Semua pasang mata memandang perdebatan itu dengan benak bermacam-macam.

"Saat-saat di mana kita bersama dalam damai terasa menyenangkan. Aku penasaran apakah sampai sekarang kau sungguh tidak mempercayaiku? Apa kau sangat membenciku?! Seburuk apa aku di mataku hingga kau terus menginjak-injak harga diriku di depan semua orang?!" Zhura terisak.

Azhara mengalihkan pandangan, ia tak sanggup melihat tangisan Zhura. Meski pemuda itu mengerahkan segala usaha pengendalian dirinya agar terlihat teguh, faktanya bersikap dingin seperti ini terasa sangat melelahkan. Sialnya ia tak punya pilihan, ia harus melakukan ini agar gadis itu menyerah pada perasaannya. Jika orang lain sadar bahwa Azhara sudah goyah, maka Zhura akan dilenyapkan menjadi abu.

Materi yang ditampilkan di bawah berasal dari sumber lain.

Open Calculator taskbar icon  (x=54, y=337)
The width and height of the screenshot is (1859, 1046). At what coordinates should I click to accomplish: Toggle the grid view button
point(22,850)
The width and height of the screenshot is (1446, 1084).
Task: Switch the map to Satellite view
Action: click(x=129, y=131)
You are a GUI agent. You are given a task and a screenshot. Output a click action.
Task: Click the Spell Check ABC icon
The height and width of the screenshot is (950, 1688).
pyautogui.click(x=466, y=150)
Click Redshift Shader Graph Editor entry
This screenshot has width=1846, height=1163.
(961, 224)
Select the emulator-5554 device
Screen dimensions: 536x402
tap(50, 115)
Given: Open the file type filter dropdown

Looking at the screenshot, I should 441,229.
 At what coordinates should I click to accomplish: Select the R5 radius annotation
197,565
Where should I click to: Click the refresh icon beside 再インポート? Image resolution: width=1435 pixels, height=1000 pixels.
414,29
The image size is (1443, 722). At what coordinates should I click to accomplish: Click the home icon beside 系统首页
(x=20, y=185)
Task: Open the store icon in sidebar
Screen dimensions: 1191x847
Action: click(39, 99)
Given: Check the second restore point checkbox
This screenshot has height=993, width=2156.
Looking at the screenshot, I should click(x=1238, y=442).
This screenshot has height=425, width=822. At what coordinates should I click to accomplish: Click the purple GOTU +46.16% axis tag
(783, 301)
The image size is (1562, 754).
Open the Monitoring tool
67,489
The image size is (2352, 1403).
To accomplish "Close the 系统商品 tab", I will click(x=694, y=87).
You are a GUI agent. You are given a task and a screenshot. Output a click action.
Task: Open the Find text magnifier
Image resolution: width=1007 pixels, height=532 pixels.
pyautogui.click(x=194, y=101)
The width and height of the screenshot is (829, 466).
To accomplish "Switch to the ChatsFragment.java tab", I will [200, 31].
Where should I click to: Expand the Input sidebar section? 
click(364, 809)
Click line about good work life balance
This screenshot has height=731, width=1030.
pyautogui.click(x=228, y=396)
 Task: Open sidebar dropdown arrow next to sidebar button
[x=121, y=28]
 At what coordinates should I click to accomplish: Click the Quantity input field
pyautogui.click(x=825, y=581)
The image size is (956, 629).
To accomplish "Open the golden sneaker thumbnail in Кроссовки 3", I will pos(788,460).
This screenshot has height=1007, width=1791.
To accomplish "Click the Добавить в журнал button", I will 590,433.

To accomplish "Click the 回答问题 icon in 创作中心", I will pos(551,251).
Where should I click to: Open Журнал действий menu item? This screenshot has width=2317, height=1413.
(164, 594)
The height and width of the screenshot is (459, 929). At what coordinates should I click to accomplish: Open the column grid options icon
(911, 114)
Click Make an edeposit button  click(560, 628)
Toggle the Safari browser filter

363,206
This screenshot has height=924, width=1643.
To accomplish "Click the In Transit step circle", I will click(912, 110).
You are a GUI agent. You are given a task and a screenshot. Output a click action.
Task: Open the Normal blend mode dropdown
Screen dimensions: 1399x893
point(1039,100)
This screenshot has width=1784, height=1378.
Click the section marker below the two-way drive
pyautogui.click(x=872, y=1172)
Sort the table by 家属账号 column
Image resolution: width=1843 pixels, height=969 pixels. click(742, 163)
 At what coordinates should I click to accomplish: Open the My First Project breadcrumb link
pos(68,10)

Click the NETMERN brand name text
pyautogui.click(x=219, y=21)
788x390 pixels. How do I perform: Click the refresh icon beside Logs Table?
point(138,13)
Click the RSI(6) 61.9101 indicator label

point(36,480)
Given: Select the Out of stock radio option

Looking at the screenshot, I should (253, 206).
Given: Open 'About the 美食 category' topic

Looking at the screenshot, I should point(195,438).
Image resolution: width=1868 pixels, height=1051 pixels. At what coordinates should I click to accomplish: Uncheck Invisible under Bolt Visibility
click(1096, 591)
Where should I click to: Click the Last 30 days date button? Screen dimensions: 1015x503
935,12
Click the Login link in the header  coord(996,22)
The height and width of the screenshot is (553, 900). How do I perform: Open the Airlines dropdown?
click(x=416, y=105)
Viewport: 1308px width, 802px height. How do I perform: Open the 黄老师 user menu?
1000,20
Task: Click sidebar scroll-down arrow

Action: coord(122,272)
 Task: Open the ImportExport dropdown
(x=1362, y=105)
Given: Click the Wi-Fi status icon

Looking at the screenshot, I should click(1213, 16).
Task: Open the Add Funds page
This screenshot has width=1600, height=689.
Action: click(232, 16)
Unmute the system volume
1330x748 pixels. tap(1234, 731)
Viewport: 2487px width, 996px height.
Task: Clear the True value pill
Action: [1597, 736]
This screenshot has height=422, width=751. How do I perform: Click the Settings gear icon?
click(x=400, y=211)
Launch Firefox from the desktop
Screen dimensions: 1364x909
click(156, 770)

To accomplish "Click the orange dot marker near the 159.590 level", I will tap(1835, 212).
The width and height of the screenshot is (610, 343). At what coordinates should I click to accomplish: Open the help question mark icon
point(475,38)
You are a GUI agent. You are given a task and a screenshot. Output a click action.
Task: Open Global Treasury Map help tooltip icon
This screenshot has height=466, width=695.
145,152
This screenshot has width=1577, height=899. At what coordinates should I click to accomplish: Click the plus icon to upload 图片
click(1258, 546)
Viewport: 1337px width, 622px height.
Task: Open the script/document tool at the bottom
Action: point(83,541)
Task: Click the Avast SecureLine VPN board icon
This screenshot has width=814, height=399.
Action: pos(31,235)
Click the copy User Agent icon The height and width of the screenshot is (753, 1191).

Satu-satunya jalan keluar adalah menjadikan Zhura sebagai tersangka kasus penyerangan. Meskipun hukumannya menyakitkan, tapi setidaknya ia masih punya kesempatan untuk selamat. Lebih baik Azhara melihat gadis itu membencinya, daripada ia yang harus melihatnya mati.

"Waktu berunding habis, apa kau benar-benar tak ingin berubah pikiran?" tanya Azhara menunjukkan gulungan itu lagi.

Zhura menggelengkan kepalanya. Seruan keras datang dari para gadis suci. Sebagian merisak Azhara untuk mempercepat eksekusi, sisanya berseru meminta Zhura berubah pikiran.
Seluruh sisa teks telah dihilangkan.